• **Activity**:
Would you reproduce exactly the lines below from the one holding "Task: Enter fullscreen using the expand icon" through the one holding "Click the AI robot icon", inclusive, and no others?
╭─ Data to process
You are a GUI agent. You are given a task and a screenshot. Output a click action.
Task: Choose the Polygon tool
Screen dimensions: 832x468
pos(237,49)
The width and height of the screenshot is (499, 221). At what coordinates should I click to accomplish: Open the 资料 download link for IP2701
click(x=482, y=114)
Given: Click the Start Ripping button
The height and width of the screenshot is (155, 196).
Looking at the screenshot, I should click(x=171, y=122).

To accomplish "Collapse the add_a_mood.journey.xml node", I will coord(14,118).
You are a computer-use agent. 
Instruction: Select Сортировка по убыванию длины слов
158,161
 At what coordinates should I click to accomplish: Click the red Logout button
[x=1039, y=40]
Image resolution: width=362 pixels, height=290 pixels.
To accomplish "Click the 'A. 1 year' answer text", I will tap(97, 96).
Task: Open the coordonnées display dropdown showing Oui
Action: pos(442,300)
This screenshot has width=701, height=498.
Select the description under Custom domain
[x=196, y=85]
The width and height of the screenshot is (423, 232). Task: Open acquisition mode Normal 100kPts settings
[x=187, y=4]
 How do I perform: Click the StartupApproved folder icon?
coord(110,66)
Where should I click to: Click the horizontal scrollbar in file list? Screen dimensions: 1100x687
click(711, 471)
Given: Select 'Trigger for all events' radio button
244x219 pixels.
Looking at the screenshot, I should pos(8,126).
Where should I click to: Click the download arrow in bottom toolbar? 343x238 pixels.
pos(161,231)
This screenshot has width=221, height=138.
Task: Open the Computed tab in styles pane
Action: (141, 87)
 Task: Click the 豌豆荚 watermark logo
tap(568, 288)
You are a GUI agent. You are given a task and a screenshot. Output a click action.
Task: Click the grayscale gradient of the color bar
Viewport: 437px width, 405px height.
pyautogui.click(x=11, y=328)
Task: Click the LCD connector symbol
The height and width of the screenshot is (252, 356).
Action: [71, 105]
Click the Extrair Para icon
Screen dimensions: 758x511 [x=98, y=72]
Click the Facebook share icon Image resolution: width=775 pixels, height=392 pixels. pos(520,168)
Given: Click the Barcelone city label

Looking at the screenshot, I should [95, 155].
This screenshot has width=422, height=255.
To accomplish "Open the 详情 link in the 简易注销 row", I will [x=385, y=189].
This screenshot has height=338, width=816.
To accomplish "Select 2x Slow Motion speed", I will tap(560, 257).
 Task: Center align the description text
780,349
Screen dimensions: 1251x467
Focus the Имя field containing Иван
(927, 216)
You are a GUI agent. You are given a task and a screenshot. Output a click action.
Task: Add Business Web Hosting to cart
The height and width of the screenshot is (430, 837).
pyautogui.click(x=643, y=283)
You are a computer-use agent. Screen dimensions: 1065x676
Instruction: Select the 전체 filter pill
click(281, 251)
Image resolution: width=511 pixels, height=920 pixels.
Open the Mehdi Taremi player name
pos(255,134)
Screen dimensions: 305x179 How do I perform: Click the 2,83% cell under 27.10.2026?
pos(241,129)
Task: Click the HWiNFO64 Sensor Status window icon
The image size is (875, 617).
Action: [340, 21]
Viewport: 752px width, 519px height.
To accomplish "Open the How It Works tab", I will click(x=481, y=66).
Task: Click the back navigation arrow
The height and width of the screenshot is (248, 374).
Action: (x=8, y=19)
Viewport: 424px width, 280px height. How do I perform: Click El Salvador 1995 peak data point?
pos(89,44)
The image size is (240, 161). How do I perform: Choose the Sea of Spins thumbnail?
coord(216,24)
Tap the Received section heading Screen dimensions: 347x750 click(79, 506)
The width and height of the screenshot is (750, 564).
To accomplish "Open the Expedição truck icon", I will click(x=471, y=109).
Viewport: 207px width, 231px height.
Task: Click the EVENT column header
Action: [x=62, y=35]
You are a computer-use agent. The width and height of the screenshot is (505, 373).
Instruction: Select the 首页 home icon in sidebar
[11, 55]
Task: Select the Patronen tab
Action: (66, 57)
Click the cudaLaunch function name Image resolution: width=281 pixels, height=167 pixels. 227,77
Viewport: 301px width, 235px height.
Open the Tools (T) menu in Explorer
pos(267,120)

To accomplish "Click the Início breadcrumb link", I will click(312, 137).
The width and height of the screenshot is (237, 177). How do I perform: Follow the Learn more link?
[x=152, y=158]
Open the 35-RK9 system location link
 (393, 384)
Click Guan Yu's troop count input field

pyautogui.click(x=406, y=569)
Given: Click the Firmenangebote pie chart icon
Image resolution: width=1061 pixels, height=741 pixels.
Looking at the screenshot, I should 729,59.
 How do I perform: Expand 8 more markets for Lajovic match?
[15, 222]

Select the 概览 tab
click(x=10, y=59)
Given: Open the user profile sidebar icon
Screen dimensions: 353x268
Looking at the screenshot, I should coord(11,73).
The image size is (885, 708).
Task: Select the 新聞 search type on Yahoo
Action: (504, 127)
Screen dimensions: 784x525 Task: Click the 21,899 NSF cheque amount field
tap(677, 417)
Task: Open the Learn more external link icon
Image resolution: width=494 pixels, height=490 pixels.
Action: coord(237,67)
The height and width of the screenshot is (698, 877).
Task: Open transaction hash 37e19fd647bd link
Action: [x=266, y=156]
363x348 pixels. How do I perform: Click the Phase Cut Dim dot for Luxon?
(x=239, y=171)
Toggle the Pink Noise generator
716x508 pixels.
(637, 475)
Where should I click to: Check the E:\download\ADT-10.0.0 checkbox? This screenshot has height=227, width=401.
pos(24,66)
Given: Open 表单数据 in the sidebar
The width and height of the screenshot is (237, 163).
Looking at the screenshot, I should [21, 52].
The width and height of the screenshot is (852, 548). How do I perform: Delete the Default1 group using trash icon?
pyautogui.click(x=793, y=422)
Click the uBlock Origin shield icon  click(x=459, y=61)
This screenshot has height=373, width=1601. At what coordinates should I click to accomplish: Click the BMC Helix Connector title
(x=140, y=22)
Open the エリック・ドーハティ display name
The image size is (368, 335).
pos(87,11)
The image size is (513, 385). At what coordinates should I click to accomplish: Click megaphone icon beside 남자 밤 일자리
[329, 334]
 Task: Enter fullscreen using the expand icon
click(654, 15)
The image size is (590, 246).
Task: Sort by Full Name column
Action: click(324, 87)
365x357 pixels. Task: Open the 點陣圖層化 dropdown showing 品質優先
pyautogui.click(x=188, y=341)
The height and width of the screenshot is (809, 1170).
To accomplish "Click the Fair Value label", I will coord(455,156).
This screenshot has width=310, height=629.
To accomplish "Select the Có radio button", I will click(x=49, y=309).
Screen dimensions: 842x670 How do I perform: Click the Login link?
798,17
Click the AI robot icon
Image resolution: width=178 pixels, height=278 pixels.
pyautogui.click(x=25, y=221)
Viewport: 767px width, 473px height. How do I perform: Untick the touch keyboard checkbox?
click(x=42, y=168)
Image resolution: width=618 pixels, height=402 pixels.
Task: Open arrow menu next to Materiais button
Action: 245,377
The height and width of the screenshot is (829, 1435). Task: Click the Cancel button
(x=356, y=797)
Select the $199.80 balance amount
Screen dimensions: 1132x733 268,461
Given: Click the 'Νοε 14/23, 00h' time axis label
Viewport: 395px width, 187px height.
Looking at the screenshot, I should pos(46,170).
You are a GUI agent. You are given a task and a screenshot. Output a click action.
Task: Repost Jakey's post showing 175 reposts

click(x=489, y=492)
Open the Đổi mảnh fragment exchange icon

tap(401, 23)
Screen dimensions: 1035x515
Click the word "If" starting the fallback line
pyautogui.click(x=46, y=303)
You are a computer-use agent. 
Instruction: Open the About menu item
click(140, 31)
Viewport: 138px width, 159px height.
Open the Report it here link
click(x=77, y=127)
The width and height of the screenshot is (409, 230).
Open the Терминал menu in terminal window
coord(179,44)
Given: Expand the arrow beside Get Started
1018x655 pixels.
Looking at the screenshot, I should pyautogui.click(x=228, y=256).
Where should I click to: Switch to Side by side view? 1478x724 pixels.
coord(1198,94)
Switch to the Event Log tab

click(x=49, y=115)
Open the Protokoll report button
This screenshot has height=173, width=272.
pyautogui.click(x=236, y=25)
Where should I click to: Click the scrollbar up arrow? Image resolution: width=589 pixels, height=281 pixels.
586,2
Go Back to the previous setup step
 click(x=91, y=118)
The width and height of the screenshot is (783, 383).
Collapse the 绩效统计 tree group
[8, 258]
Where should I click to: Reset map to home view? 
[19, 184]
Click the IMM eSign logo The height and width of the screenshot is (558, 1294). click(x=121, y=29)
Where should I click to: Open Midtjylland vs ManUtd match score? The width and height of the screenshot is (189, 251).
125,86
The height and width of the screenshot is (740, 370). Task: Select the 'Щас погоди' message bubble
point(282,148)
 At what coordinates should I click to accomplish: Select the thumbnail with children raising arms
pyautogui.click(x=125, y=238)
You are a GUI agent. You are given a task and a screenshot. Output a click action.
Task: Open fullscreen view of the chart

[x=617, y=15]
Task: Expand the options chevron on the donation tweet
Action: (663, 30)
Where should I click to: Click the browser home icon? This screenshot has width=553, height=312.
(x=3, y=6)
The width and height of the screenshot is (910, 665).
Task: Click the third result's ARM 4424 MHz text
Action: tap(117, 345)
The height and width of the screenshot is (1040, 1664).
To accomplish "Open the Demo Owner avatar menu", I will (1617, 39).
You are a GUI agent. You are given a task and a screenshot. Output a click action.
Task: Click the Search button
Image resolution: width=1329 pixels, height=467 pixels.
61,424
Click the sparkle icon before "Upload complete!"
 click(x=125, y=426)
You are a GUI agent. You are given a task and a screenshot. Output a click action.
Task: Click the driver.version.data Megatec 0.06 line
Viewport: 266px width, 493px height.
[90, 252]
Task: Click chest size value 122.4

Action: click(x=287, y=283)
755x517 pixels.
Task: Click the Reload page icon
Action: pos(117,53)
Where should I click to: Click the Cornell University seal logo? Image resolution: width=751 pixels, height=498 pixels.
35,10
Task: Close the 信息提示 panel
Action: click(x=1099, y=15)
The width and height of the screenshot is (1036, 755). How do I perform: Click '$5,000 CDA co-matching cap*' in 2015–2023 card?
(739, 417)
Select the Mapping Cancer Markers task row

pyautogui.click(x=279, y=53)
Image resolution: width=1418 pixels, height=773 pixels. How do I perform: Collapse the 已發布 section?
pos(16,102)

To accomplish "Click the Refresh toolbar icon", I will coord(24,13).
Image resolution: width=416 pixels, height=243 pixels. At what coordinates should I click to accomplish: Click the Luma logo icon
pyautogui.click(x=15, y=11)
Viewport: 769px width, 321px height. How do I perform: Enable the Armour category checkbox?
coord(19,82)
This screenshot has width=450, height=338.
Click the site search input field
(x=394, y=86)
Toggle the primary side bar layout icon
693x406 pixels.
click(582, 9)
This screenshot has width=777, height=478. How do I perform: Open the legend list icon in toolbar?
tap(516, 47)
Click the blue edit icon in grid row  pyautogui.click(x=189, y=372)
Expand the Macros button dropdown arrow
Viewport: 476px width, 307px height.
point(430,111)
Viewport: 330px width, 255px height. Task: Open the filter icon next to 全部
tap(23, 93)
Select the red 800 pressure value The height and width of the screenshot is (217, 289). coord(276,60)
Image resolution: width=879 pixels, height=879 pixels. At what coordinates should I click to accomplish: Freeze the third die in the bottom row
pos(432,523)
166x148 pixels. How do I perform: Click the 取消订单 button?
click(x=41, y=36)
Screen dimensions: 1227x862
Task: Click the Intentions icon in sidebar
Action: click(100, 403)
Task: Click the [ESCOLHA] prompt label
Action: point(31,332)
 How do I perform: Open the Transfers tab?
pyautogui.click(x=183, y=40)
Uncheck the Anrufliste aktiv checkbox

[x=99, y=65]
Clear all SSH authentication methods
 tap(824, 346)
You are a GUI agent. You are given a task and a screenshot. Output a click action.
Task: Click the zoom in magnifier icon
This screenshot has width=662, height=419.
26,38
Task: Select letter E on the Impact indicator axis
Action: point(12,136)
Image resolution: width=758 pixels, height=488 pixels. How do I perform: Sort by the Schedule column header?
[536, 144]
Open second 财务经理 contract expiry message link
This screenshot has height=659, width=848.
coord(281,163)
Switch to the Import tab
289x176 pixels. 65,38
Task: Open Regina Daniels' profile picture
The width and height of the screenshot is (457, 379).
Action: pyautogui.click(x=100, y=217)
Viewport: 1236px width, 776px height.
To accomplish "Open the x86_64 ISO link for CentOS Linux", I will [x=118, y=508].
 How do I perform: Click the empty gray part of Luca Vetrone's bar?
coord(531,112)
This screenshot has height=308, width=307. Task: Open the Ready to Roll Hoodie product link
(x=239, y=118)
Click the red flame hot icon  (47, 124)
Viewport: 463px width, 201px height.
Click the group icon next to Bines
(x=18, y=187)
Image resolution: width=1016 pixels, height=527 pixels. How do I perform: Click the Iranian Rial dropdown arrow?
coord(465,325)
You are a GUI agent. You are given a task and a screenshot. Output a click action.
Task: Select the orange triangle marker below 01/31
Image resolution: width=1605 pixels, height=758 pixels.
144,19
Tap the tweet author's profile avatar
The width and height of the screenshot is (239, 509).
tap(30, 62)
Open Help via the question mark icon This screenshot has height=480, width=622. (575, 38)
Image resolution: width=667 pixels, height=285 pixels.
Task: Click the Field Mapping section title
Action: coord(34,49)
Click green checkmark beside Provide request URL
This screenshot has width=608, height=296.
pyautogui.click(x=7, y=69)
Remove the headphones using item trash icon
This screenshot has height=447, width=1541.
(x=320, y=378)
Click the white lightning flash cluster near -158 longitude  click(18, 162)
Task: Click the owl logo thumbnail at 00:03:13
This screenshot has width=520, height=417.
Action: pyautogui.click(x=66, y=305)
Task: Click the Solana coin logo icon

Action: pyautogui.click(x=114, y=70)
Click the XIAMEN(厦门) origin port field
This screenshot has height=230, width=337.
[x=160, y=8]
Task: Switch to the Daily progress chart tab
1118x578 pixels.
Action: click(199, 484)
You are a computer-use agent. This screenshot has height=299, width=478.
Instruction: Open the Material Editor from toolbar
╰─
• **Output of the task**:
 Task: Enter fullscreen using the expand icon
click(654, 15)
The image size is (590, 246).
Task: Sort by Full Name column
Action: click(324, 87)
365x357 pixels. Task: Open the 點陣圖層化 dropdown showing 品質優先
pyautogui.click(x=188, y=341)
The height and width of the screenshot is (809, 1170).
To accomplish "Click the Fair Value label", I will coord(455,156).
This screenshot has width=310, height=629.
To accomplish "Select the Có radio button", I will click(x=49, y=309).
Screen dimensions: 842x670 How do I perform: Click the Login link?
798,17
Click the AI robot icon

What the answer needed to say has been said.